I’m an Old Soldier. Now My Son Might Deploy to Syria, and I’m Worried
Will my son be ordered to watch as Christians are persecuted?
I was an infantryman. My brother was an infantryman. My father was an infantryman. My grandfather was an infantryman in both World War II and the Korean War. And so on, up through my family tree. I’ve been a soldier in a family of soldiers that has served this country in most of the wars it has fought since its founding.
This week my son deploys to the Middle East. And Donald Trump appears to be changing before our eyes into something none of us voted for. Before long my son could be on the ground in Syria, part of a new American campaign that’s no more likely to produce any good than anything else we’ve done in that troubled part of the world.
Beyond scaring me down on my knees, these facts have forced me to think about America’s legacy in the region. Things are not always as they seem. Remember all the warnings we heard about how Iraq was building weapons of mass destruction? About its ties to the attacks on 9/11? Remember Colin Powell at the United Nations, putting all his credibility, and America’s, on the line, to urge the world to join us? It was based on bad intelligence. Dust in our eyes. Dust in the wind.
The real question now is not whether Assad is a bad guy. Of course he is. But look at the real alternatives. They’re all much worse for religious minorities in the area, including Christians.
Our Broken Promises in Iraq
More important than bad intel from past conflicts, remember the promises we made to Iraq and its people. We swore that we would bring freedom, order, and prosperity. Do we even remember that now?
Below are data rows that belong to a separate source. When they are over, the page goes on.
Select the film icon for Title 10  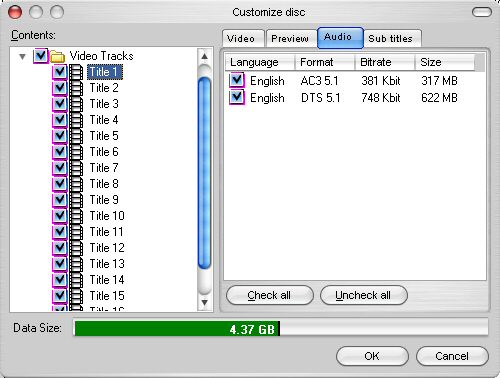[x=76, y=216]
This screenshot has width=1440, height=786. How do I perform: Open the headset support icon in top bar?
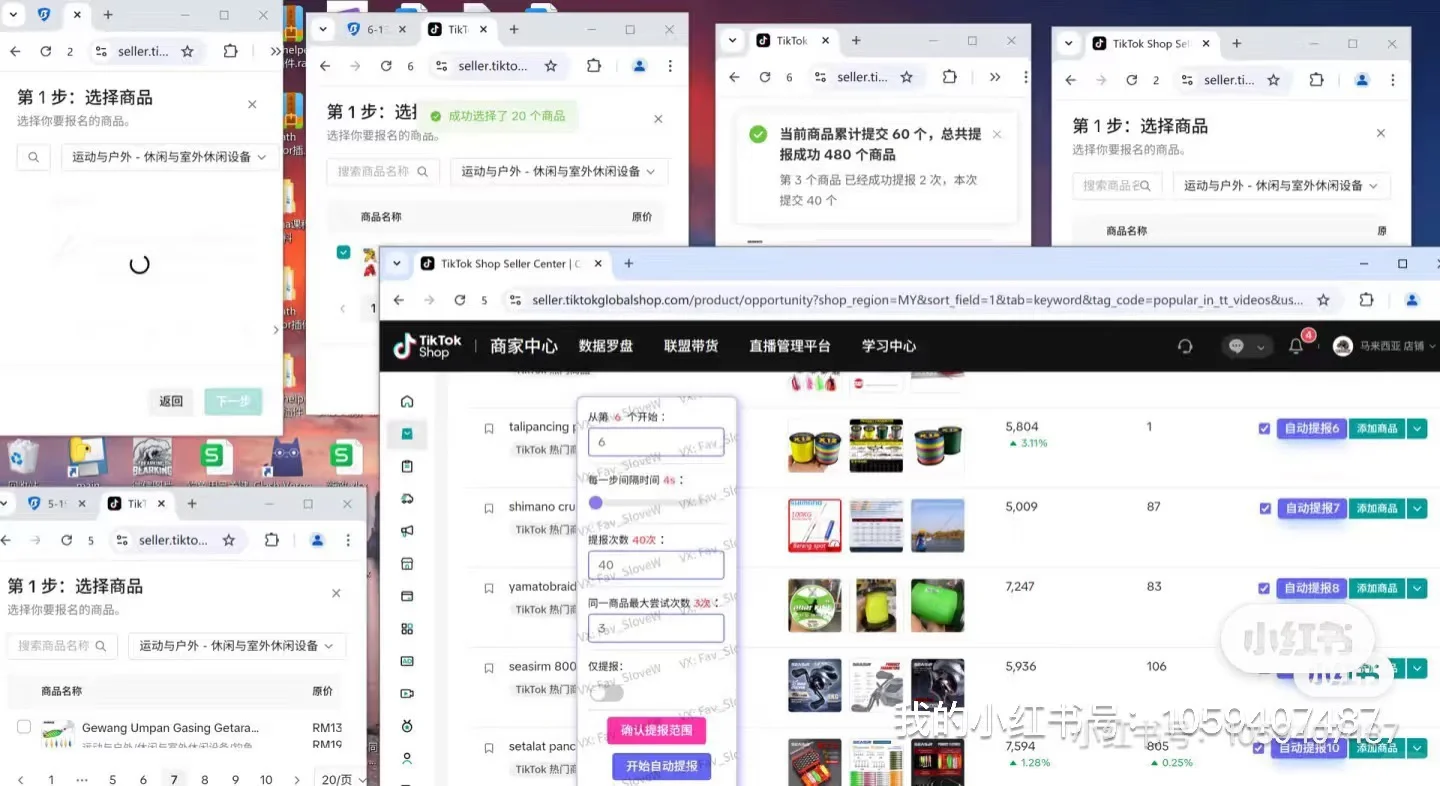pos(1185,346)
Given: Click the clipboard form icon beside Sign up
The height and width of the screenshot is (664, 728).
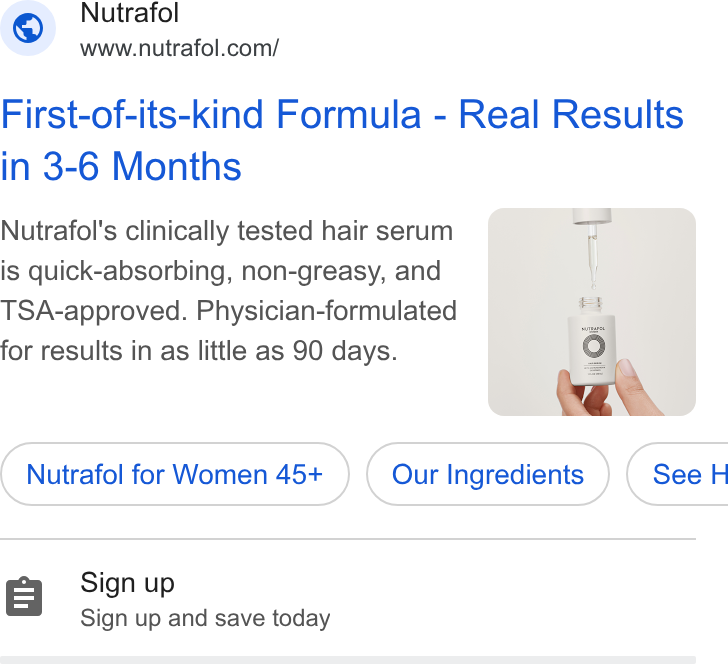Looking at the screenshot, I should pyautogui.click(x=24, y=597).
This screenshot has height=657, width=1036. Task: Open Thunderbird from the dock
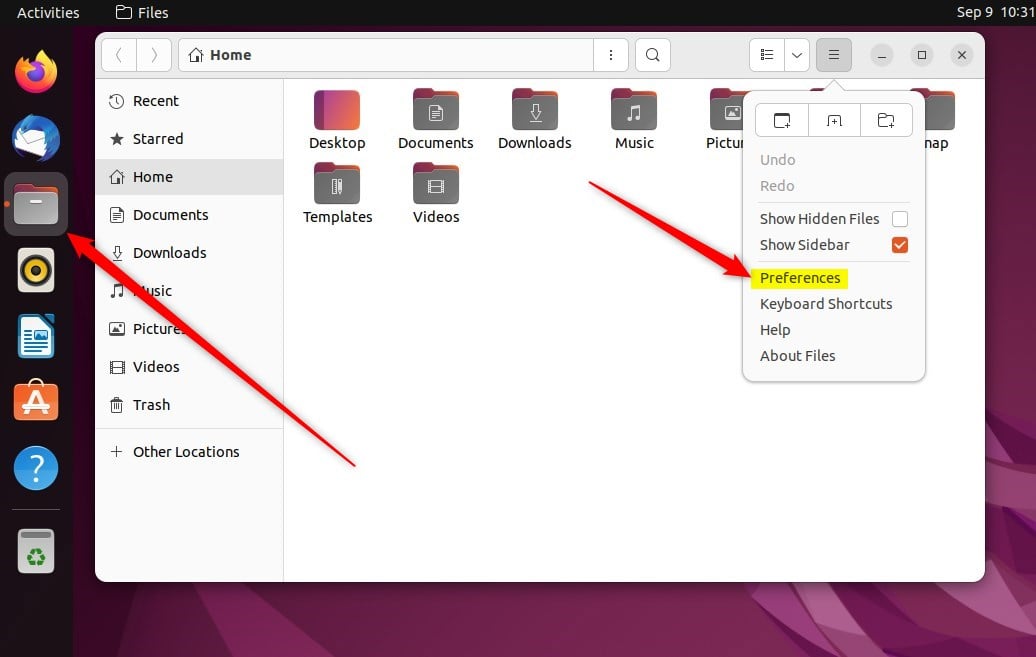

Iraqis do. With bitterness.
In January I traveled to Iraq and Kurdistan, researching a film I’m making. Its heroes? The one million Christians who were purged from their ancient homeland, right under our soldier’s noses. (Our men were following orders, and the Bush administration never ordered them to prevent it.) I’m documenting these and other religious refugees as they fight for their faith and their families. As they cling to their human dignity in the wasteland we left behind.
As I made my way toward Mosul, I passed through the legacy of our last “humanitarian” intervention. Our last war against a war criminal. Our proud patriots’ achievement stretched out before me as I snaked down the dusty roads: one abandoned settlement after another. Some places with noble and ancient names were now neatly organized piles of rubble.
Here’s what the locals told me: After the U.S. invaded, dissolved their army, fitfully tried to keep order, then finally — under Obama — cut and ran, those towns were captured by ISIS. The men and boys were hunted, the girls kidnapped and raped. The survivors hid out in the hills. Then U.S. airstrikes flattened all the buildings. Then ISIS booby-trapped the rubble and burned whatever was left. And that’s what is left of much of Iraq.
America’s Elite Plays on Our Goodness, But What Results is Evil
While I was still in Kurdistan I finally got overwhelmed. I met with local imams, whose people had suffered alongside the Christians. As The Stream has reported, those groups now fight together against ISIS. They also fight al Qaeda, and its Turkish sponsors and allies. After I heard their stories, I blurted out an apology. “I’m sorry. Americans are sorry that we invaded then abandoned you.”
The imam nodded solemnly, and addressed me with great dignity. “We know that Americans think they are responsible for the actions of their government. We are not so naive. Americans are good people. Your elite must play on your goodness even to do evil.”
A Long Series of Half-Truths & War Propaganda
As responsible citizens, it’s our duty to listen skeptically when men with power call us to war. We owe at least that much to the victims of past mistakes. It has become standard practice in American war-making to take some atrocity, inflate it or invent it and use it to sell a war to the general public. The spurious “Gulf of Tonkin Incident” sold us the whole Vietnam War.
We were sold the first Gulf War in part by the fiction that Iraqi soldiers were yanking premature babies out of incubators in Kuwait. (The “witness” who spoke before Congress was a relative of Kuwait’s ambassador, coached by a PR firm.) There were good reasons for liberating Kuwait. So why did our leaders decide to lie to us? Do they think we can’t be trusted with the truth?
In the three months since I’ve returned to our peaceful shores, I’ve been haunted by what I saw. By the fathers who choked up as they told me what happened to their daughters. By the pastors who were still picking through the ruins of ancient churches. By the ruin left behind by irresponsible politicians. Now I wonder whether my son will risk his life to pile up rubble in yet another country.